The applicants seek a special exception or a variance for permission to use a portion of the land zoned residence A, to a depth of 600 feet from the Willett avenue boundary, for a business use in connection with the land presently zoned C. They plan to lease the land to the First National Stores, Inc. and the latter proposes to erect a supermarket and to provide a parking area for 200 cars. The building will be located about 400 feet west of the Willett avenue line, approximately 140 feet south of the northerly line of lot No. 2, and about 68 feet north of the southerly line of lot No. 358.

There are presently five buildings on the premises. On lot No. 2 there is a concrete block garage with a greenhouse and office in the rear. The garage and part of the greenhouse are in the area zoned business. The remaining part of the greenhouse is in the residence zone. A two-story wooden dwelling is located in front of the garage on Willett avenue. Another two-story wooden dwelling is located in the business area and also a one-story concrete block building, measuring approximately 30 by 50 feet, in which the applicants carry on a food market business. South of this building there is a one-story wooden building which is used as a real estate office.

In addition to the food market the applicants also operate a florist business on the premises. Their son testified that they had no immediate use for the land behind the greenhouse but did grow plants and flowers in that area; that if the application was granted they would give up the food market business; that they would remove part of the greenhouse to make room for additional parking and continue the florist business in the part that remained; and that they would remove the two dwellings and the real estate office.

The applicants' land is bounded on the north and south by residence zones. Willett avenue is a main highway. A gasoline service station and hardware store are located on the easterly side of Willett avenue, opposite the store on applicants' land. The surrounding area is predominantly residential in character.

The petitioners and other remonstrant appeared at the hearing and in substance opposed the proposed use on the grounds that it would adversely affect the value of *369 their properties; that it would create or increase traffic hazards; that it was not in harmony with the character of the area; and that there was no need for a supermarket in the area.

The applicants presented evidence to support their request for both a special exception and a variance. After the hearing the board granted the application subject to certain conditions. It appears from its decision that the application was granted as both a variance under the enabling act and a special exception under the ordinance.

On the basis of the record before us there is no evidence that the applicants will be deprived of all beneficial use of the land in question unless their application is granted. There has been no showing of hardship within the meaning of that term as it has been construed by this court. See Heffernan v. Zoning Board of Review, 50 R.I. 26, 144 A. 674; Winters v. Zoning Board of Review, 80 R.I. 275, 96 A.2d 337. In fact, the uncontradicted evidence is that such land is presently being used by the applicants in carrying on their flower and vegetable business. The fact that the proposed use would be more profitable cannot justify the grant of a variance. Strauss v. Zoning Board of Review, 72 R.I. 107, 112, 48 A.2d 349. In our opinion the board's finding of unnecessary hardship is not supported by the evidence and therefore the board erred in granting the application as a variance.

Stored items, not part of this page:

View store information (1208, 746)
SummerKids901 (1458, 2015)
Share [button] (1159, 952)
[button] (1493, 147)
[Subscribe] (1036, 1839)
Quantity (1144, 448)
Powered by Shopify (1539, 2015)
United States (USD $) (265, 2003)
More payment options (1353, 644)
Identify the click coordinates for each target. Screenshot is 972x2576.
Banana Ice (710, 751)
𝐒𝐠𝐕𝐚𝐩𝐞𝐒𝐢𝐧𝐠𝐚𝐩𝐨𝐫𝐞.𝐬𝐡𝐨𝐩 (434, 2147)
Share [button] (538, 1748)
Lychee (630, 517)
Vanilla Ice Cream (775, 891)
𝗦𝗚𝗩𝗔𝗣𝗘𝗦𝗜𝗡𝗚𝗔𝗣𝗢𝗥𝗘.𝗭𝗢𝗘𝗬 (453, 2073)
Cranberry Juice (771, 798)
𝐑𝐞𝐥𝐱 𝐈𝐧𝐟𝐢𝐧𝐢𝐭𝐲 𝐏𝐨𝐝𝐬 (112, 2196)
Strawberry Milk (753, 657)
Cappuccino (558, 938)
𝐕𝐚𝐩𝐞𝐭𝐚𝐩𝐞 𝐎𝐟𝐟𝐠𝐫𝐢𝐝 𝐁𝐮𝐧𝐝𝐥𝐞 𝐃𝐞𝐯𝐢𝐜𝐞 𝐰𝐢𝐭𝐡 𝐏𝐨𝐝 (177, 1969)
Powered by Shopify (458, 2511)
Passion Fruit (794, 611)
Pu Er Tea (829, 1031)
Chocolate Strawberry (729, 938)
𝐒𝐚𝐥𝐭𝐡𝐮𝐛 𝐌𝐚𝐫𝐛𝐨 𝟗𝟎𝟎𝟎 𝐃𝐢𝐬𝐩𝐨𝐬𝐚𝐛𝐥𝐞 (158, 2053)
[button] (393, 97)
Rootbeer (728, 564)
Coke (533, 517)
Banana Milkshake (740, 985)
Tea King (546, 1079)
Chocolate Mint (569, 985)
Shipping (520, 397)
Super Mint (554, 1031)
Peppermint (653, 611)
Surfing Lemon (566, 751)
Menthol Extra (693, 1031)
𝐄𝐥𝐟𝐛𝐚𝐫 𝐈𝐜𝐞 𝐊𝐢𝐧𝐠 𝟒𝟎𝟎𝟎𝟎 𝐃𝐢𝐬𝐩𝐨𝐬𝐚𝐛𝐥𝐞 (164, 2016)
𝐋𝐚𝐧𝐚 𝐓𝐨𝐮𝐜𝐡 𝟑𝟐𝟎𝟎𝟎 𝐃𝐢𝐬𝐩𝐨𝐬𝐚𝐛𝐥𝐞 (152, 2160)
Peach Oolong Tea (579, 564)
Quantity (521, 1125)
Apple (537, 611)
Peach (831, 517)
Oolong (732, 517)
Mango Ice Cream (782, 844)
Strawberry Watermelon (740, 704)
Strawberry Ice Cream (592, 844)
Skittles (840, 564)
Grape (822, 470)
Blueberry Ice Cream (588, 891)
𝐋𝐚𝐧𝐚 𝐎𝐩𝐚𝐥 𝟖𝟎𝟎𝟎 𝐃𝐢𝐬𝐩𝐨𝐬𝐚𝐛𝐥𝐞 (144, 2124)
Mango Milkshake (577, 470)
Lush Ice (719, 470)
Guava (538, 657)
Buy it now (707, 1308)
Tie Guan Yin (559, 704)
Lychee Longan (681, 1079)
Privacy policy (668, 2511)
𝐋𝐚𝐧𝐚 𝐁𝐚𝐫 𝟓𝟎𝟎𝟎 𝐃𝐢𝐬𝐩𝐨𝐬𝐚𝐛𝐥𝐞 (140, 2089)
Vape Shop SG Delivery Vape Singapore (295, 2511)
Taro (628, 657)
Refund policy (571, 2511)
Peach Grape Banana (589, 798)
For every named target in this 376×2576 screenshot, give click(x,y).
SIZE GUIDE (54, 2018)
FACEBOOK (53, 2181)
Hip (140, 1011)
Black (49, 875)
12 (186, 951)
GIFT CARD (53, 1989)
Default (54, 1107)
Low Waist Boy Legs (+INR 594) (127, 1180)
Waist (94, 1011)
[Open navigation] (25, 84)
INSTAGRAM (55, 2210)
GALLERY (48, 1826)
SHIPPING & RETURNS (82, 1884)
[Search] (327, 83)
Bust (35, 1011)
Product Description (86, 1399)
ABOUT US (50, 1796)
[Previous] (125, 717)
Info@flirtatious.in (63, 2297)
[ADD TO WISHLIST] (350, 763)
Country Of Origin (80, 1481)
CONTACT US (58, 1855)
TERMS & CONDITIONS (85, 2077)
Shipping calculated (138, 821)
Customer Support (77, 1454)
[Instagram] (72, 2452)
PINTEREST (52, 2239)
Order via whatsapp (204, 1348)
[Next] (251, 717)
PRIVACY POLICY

The petitioners next contend that the board erred in granting the application as a special exception under the ordinance. Chapter 43, sec. 5A (2) of the 1929 ordinances of the city of East Providence entitled "Zoning" as added May 2, 1950 by chap. 159, sec. 6, authorizes the board to grant an exception for a supermarket when in the board's judgment the public convenience and welfare will be substantially served and the appropriate use of neighboring property will not be substantially or permanently injured.

The ordinance vests the board with broad discretionary power. In the absence of constitutional challenge, a decision upon matters within its discretion will not be set aside unless it clearly appears that the board acted arbitrarily or abused its discretion. Spirito v. Zoning Board of Review, 64 R.I. 411, 12 A.2d 727. The petitioners have the burden of proving that there has been such a clear abuse of discretion. Lough v. Zoning Board of Review, 74 R.I. 366, 60 A.2d 839.

After reviewing the evidence the board made express findings that the proposed use would not be contrary to the public interest; that the public convenience and welfare would be substantially served thereby; and that the neighboring property would not be substantially or permanently injured. The only question before us is whether there is any evidence in the record to support such findings. As the court said in Durfee v. Zoning Board of Review, R.I., 319, 180 A.2d 452, at page 454: "In answering this question we are not concerned with the relative strength or weakness of the applicant's evidence. Ordinarily we do not weigh the evidence on certiorari in cases arising under the zoning law."

The record is replete with conflicting evidence on the question concerning the need of a supermarket in this area and the effect of the proposed use on neighboring property. The board resolved the conflicting evidence in favor of the applicants. It also relied on its own knowledge of the neighborhood, especially relative to traffic conditions along Willett avenue, and noted that the applicants could erect a supermarket on the front portion of their land without an exception or variance. The board concluded that there would be less danger to children and pedestrians if the petition was granted so that the supermarket would be built some 400 feet off the highway.

In our opinion the findings upon which the board based its decision are supported by the evidence. In such circumstances we cannot *370 say that it acted arbitrarily or abused its discretion in granting the exception, especially in view of the safeguards and conditions it imposed.

We have carefully considered petitioners' contention that the board misconceived its function in granting this exception. They argue that it has usurped the powers of the city council in regulating the use of property. They base this contention on the fact that the applicants were denied a zoning change by the council less than two months before the hearing before the board and also that on July 17, 1962 the city council adopted a master plan which included a recommendation by the planning board that the land in question remain residential. In our opinion this contention is without merit. The board was not bound by the action of the city council in either case.

The petitioners next argue that the size of the land in question is so extensive that the board's action amounts to rezoning and is therefore invalid. They rely on certain language of this court in Harte v. Zoning Board of Review, 80 R.I. 43, 91 A.2d 33, and Adams v. Zoning Board of Review, 86 R.I. 396. It is true that in those cases this court stated that the power to grant an exception was intended to be used sparingly in exceptional cases and the court indicated that size was a factor in determining whether a board had exceeded its authority and invaded the power reserved to the council under the enabling act. But, as the court said in Gallagher v. Zoning Board of Review, R.I., 186 A.2d 325, such a circumstance is not necessarily controlling.

Each case must be reviewed on its own facts. We are reviewing the action of a quasi-judicial body which is vested with certain discretionary power under the act and the local ordinance. As we have previously stated, the ordinance expressly authorizes the grant of an exception for a supermarket if the standards therein prescribed are met. In the instant case the board's findings are supported by the evidence. We have considered all of the contentions made by the petitioners, but, in our opinion, they have failed to sustain their burden of showing that the board acted arbitrarily and abused its discretion.

The petition for certiorari is denied and dismissed, the writ heretofore issued is quashed, and the records certified to this court are ordered returned to the respondent board with our decision endorsed thereon.

CONDON, C.J., concurring.

I concur solely because of Gallagher v. Zoning Board of Review, 95 R.I. 225, 186 A.2d 325, which indicates contrary to Harte and Adams, supra, that the extreme size of the lot is not of controlling significance.